What needs to be done –
Take every line from the material that has the word "icon" in it.

Task material –
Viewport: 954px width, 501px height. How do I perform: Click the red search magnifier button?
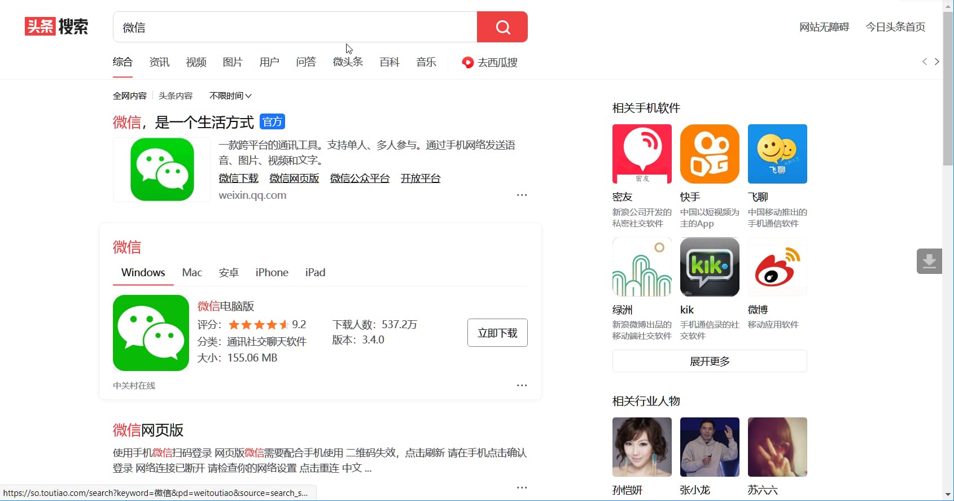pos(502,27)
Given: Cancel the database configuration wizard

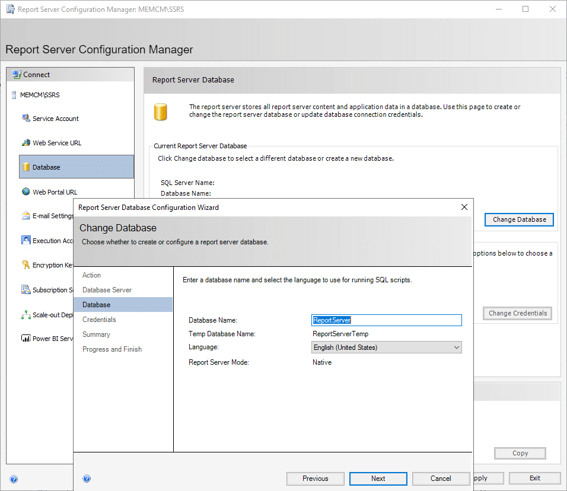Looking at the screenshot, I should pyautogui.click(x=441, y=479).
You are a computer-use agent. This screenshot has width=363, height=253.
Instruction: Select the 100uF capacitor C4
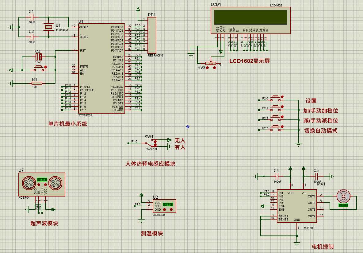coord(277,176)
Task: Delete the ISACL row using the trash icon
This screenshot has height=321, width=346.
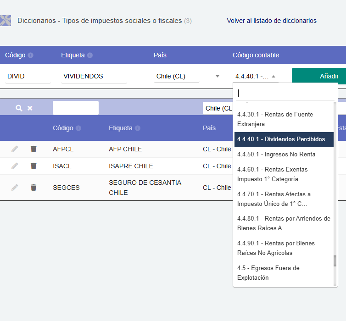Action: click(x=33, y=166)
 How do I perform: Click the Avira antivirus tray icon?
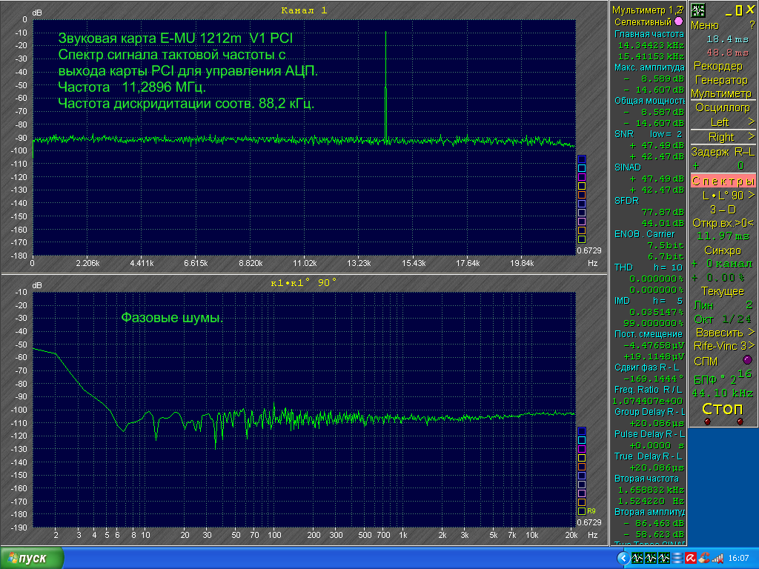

Solution –
Task: Delete the ISACL row using the trash icon
 How do I perform: Click the Avira antivirus tray icon?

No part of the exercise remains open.